ARTICLE |
/---

Aisin Gioro Yongxing (永瑆; 22 March 1752 – 10 May 1823) was the Qianlong Emperor's 11th son and Qing Dynasty imperial prince.

Biography 
Yongxing was born on 22 March 1752 to Imperial Noble Consort Shujia , a member of Korean Jin clan. Yongxing was considered to be one of the most talented sons of the Qianlong Emperor. He had good relationship with 12th prince Yongji and 15th prince Yongyan in his childhood. He was known for his calligraphy, that's why he was commissioned by his half-brother to create plaques and stellas in the Yu Mausoleum of Eastern Qing tombs. His first work was "Lyrics of Peaceful Summer", dedicated to Empress Xiaoshengxian. Empress Dowager expressed her fondness of that work by creating a library named Yijingzhai, after that Yongxing chose his art name. The prince later wrote cycle of poems named after his studio. Furthermore, his literary works included "Listening to the Rain" and "Series of Ancient Dragon". Yongxing was particularly famous for relationship with top artisans of Qianlong era, such as Weng Fanggang, Liu Yong and Tiebao (member of Donggo clan), which earned a name of "Four Schools of Qianlong era".

He was granted the title Prince Cheng of the First Rank in 1789. In 1792, Minister of War Qinggui used Yongyan's letter to Yongxing in the entry of his memorial. Qinggui was accused of disrespect and punished for his action. In 1799, Yongxing was appointed as a member of Council of State and subsequently tasked with overseeing Ministry of Revenue. In 1813, when Eight Trigrams attempted to storm the Forbidden City, Yongxing supported his nephew in killing the uprisers. In 1819, he was dismissed of his duties due to offensive behaviour. In 1820, when Jiaqing Emperor became severely ill in Chengde Mountain Resort, he was summoned back to Beijing. In 1822, he presented a set of 16 ritual vessels to the imperial court. Yongxing died on 10 May 1823 and was posthumously honoured as Prince Chengzhe of the First Rank (， meaning "virtuous and sagacious").

Family 
Yongxing was married to Fuheng's daughter, Lady Fuca. Later, he took his palace maid Duanyun as a secondary consort, following example of Yongxuan, who also took his servant as a concubine.

Princess consort spent monthly 817 taels of silver in 1795, more than Crown Princess, who spent only 290 taels of silver. In 1796, after the promotion of lady Hitara, spendings of Yongxing's consorts were lower than expenses of imperial court.

\---

OBJECTIVES |
- A) Repeat word for word the passage of the Yongxing article that opens with the words "Princess consort spent" and closes with "of imperial court.".
- B) Pick up the article on Prince Yongxing after its last sentence and keep writing it.

RAW RECORDS |
/---

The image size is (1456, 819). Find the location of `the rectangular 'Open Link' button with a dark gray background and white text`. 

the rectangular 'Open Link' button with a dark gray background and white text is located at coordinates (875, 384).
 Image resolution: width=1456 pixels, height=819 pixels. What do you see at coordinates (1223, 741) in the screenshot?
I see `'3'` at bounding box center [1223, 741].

\---
/---

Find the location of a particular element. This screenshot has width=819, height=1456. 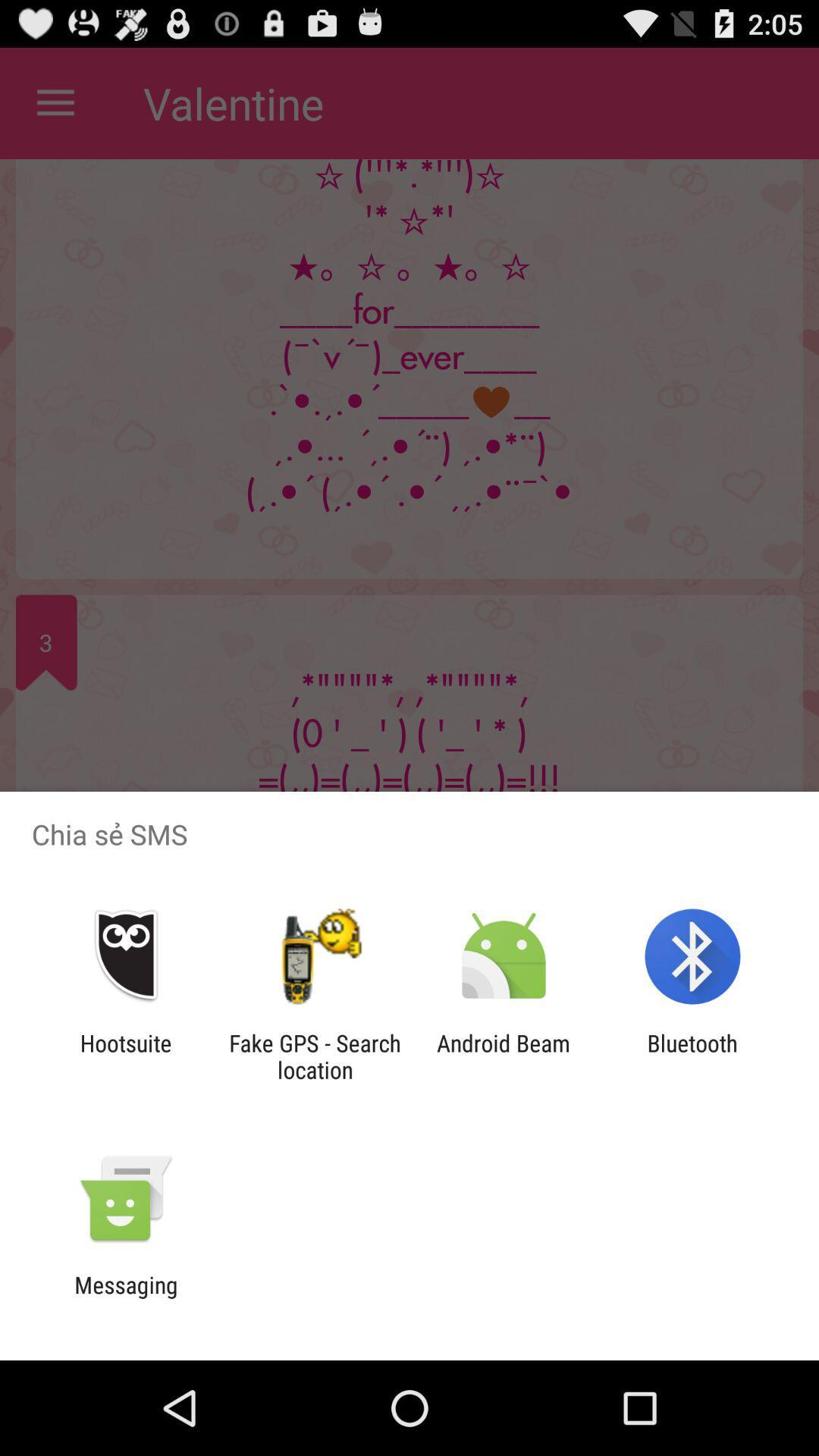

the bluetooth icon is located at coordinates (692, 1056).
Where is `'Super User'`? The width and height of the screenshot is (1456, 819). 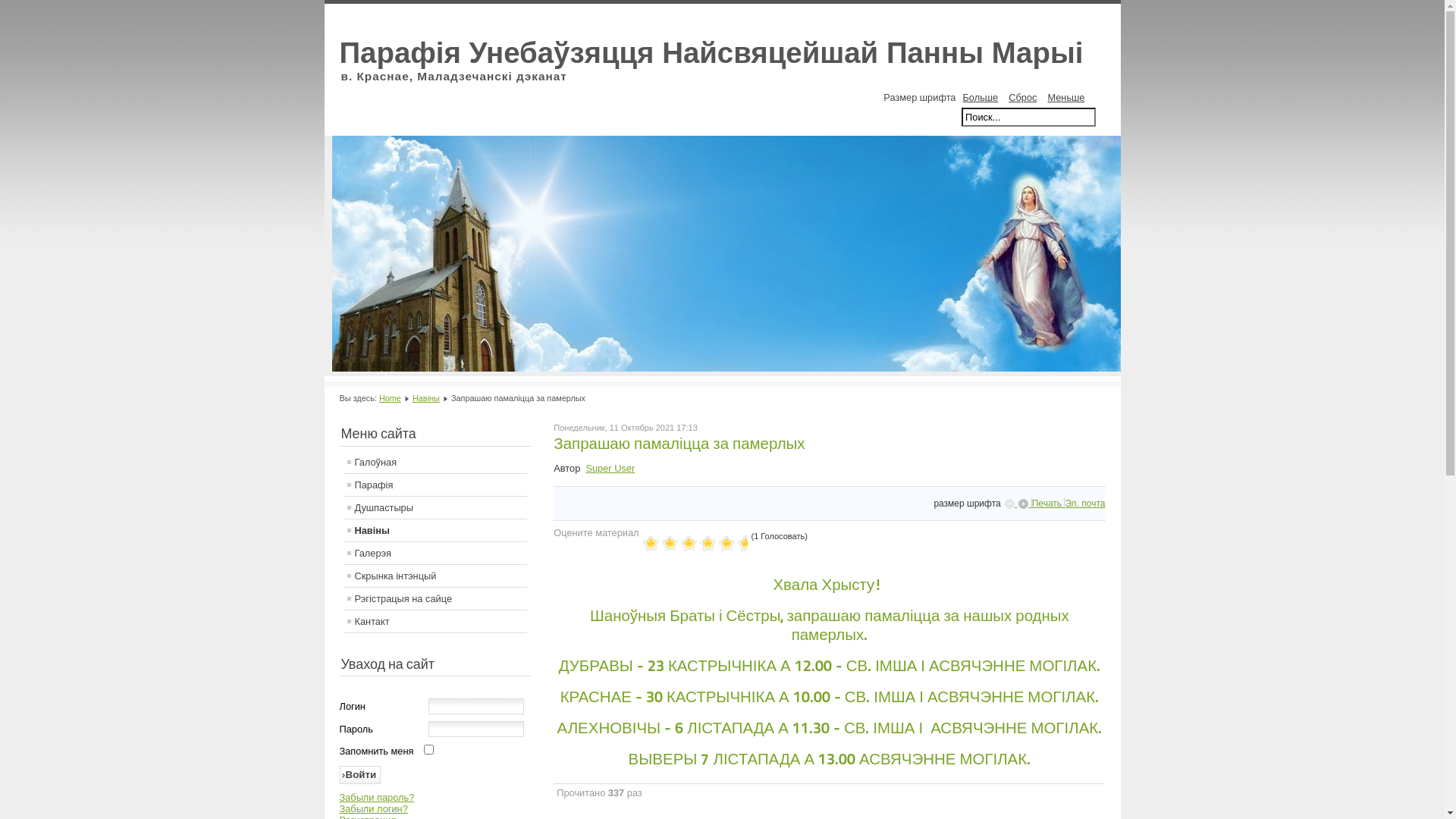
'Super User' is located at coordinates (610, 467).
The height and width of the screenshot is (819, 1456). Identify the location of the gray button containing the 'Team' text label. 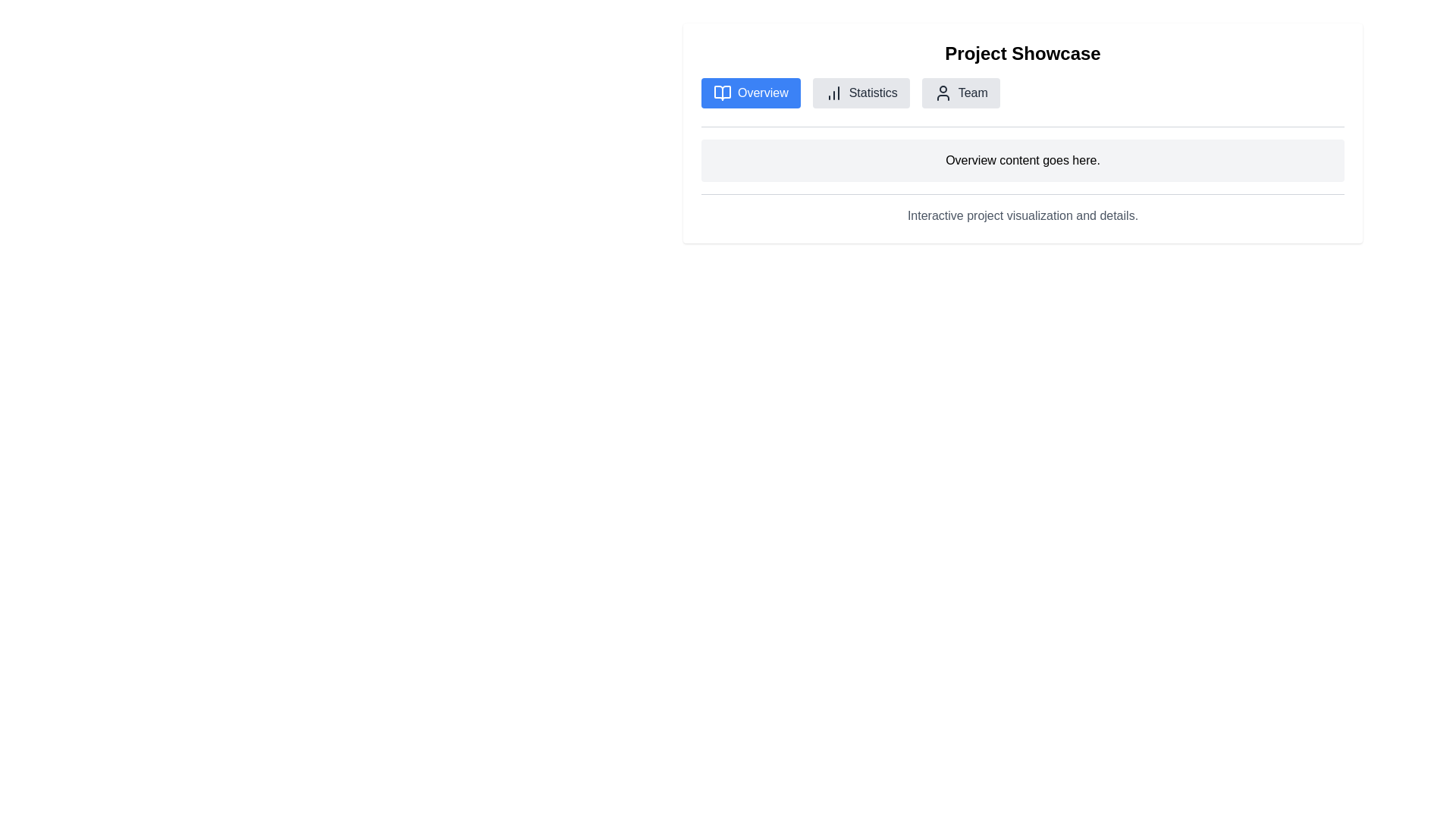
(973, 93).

\---
/---

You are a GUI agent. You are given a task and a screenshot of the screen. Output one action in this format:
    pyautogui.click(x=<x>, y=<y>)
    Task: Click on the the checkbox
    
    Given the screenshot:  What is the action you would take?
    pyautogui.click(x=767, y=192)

\---

EXERCISE RESPONSES |
- A)
Princess consort spent monthly 817 taels of silver in 1795, more than Crown Princess, who spent only 290 taels of silver. In 1796, after the promotion of lady Hitara, spendings of Yongxing's consorts were lower than expenses of imperial court.

- B)
Primary Consort

 Primary consort, of the Fuca clan (嫡福晋 富察氏; d. 1813)
 Mianqin, Prince Cheng of the Second Rank (16 October 1768 – 20 July 1820), first son
 First daughter (13 January 1770 – 15 July 1771)
 Mianyi, Prince of the Third Rank  (27 October 1771 – 26 February 1809), second son adopted by Yongzhang
 Third daughter (13 August 1775 – 22 August 1783)

Secondary Consort

 Secondary consort, of the Tatara clan (侧福晋 他他拉氏)
 Sixth daughter (13 November 1793 – 16 May 1794)
 Mianbin, Defender general (22 October 1796 – 7 February 1841), seventh son

 Duanyun, secondary consort of the Liugiya clan (侧福晋 刘佳氏 端云)
 Princess of the Fourth Rank (9 March 1770 – 1 February 1800), second daughter
 Married Dewei of the Aohan Borjigin clan in January 1786
 Miancong, Lesser bulwar Duke  (14 February 1775 – 2 April 1828), third son
 Princess of the Fourth Rank (b. 15 January 1776), fourth daughter
 Married Bozhechentian of the Nara clan

 Secondary consort, of the Ligiya clan (侧福晋 李佳氏)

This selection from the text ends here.